Dr. Mohammad Shah Alam, Ph.D., is Head and an Associate Professor at Department of Anatomy and Histology, Faculty of Veterinary Medicine and Animal Sciences, Bangabandhu Sheikh Mujibur Rahman Agricultural University, Gazipur, Bangladesh. Dr. Alam obtained his Doctor of Veterinary Medicine (D.V.M.) and Master of Science (M.S.) in Veterinary Anatomy from Bangladesh Agricultural University, Bangladesh and then his doctoral degree (Veterinary Medical Sciences) from the University of Tokyo, Japan. Dr. Alam was a postdoctoral fellow in the same university from 2010 to 2011. During this period, Dr. Alam investigated the role of oxidative stress in spermatogenic cell apoptosis in rat and mouse models and its inhibition using the Nrf2 signalling pathway.

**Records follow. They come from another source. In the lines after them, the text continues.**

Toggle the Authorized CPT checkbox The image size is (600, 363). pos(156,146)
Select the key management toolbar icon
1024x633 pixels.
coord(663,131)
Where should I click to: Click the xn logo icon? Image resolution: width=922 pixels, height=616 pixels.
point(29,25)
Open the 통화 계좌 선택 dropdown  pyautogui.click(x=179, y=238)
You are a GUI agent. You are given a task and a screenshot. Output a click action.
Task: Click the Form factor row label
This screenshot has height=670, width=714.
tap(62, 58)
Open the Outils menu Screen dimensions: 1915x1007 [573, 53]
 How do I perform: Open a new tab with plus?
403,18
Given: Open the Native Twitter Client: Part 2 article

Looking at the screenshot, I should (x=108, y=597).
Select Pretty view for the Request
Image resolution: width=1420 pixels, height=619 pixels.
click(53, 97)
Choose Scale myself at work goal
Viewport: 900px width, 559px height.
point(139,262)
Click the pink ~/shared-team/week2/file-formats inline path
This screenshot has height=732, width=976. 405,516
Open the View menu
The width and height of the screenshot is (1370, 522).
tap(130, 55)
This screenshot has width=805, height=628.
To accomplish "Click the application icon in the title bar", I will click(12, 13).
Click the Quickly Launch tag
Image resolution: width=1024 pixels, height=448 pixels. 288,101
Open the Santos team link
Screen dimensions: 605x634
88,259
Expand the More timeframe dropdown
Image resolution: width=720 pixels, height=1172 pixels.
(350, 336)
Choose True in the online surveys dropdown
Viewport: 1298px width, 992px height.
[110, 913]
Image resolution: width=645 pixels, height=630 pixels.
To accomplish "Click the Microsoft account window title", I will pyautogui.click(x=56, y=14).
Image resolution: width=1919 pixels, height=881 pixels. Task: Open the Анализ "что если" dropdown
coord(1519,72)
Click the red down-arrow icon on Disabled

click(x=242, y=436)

He took 2nd postdoctoral training in the Structural Biology Group at the School of Biomedical Engineering, Shanghai Jiao Tong University, China. During his postdoctoral training, Dr. Alam did whole-mount three-dimensional (3D) imaging of urogenital, digestive and nervous systems using optical tissue clearing and immunofluorescence methods in normal and Nrf2- related disease models. Currently, his research activities are focused on the role of neutrophils and cytokines release by programmed cell death (apoptosis) and oxidative stress in preclinical disease models and environmental endocrine disruptors exposure. To date, he has over 22 original research articles and 3 review articles in reputed journals.

Dr. Daniel M. Czajkowsky, Ph.D., is a professor in the School of Biomedical Engineering in the Shanghai Jiao Tong University. Dr. Czajkowsky obtained his Bachelor of Science (Physics) from the University of Alberta, Canada and then his doctoral degree (Biophysics) from the University of Virginia, USA. He was then a Young International Scientist Fellow at the Laboratory of Physical Biology at the Shanghai Institute of Applied Physics (Chinese Academy of Sciences), before becoming principal investigator and then professor at Jiao Tong. Among other areas, he has worked on structure/function studies of IgM as well as the development of Fc-fusion complexes for therapeutic applications. To date, he has over 90 publications.